17 February, 2014

Book Review: The Hostile Hospital

From Goodreads: As you might expect, nothing but woe befalls the unlucky Baudelaire orphans in the eighth grim tale in Lemony Snicket's Series of Unfortunate Events that began with The Bad Beginning. Ever since the orphans' photographs were plastered across the front page of The Daily Punctilio in an article falsely accusing them of murder, they have been on the run. Only when they disguise themselves as cheerful hospital volunteers (Volunteers Fighting Disease, to be exact), do they see a possible refuge. Of course, this backfires hideously. Where is their ineffectual guardian, Mr. Poe, when they need him most? Will the evil, greedy Count Olaf be successful in giving poor Violet a cranioectomy at the Heimlich Hospital? Is a heart-shaped balloon really better than water for a thirsty patient? Is no news really good news? As ever, Snicket refuses to comfort young readers with cozy answers and satisfying escapes. And, as ever, there are plenty of rusty blades and horrible plot twists to make us shudder and shameless-but-hilarious wordplay to make us grimace happily. Bring on the next one! 

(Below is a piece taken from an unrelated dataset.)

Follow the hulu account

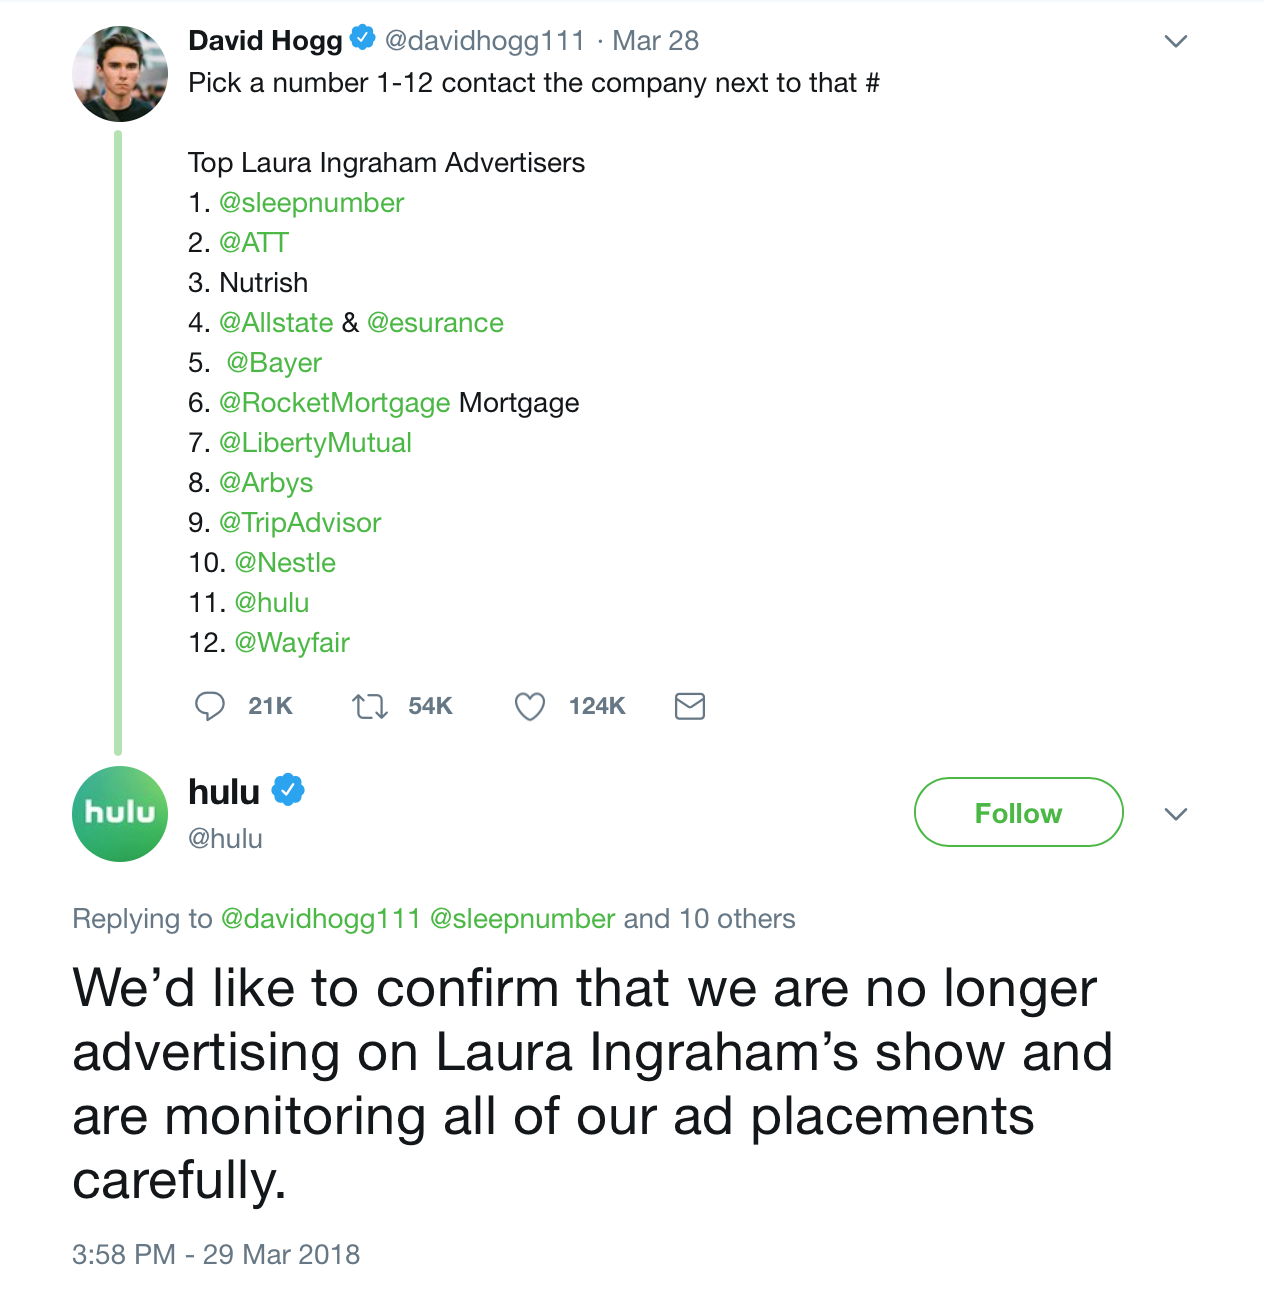(1018, 812)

Thoughts: Tim Curry (as in Frankenfurter from the Rocky Horror Picture Show) narrates this audio book version - and brilliantly!

Yep, that's your narrator!    
I've been listening to this series in the car with my kids and another couple of boys who car pool with us. while not only being a highly entertaining story, it has the added bonus of keeping the kids quiet!
The premise of the series is the Baudelaires - Violet, Klaus and Sunny - have been left orphaned after a house fire killed their parents. In the first book they are placed in the care of their uncle, Count Olaf who the proceeds to try and get his hands on their sizeable fortune. They escape and subsequent books continue to chronicle their unfortunate events as Olaf continues to try and capture them.
One of the best thinks about this series is how well it is written. The situations the orphans find themselves in are so ridiculous you can quite happily suspend all disbelief and just enjoy the ride. However, along the way many themes are explored and discussed. In this, the eighth book in the series, the children suddenly realise the thin line between victim and villain and question which side they are on. Is doing something bad (like lying to someone you don't want to lie to) justifiable if it ultimately leads to a good outcome - even if it's only good for you?
A Series of Unfortunate Events is a funny, intelligent and exciting series, perfect for 8-12 year olds.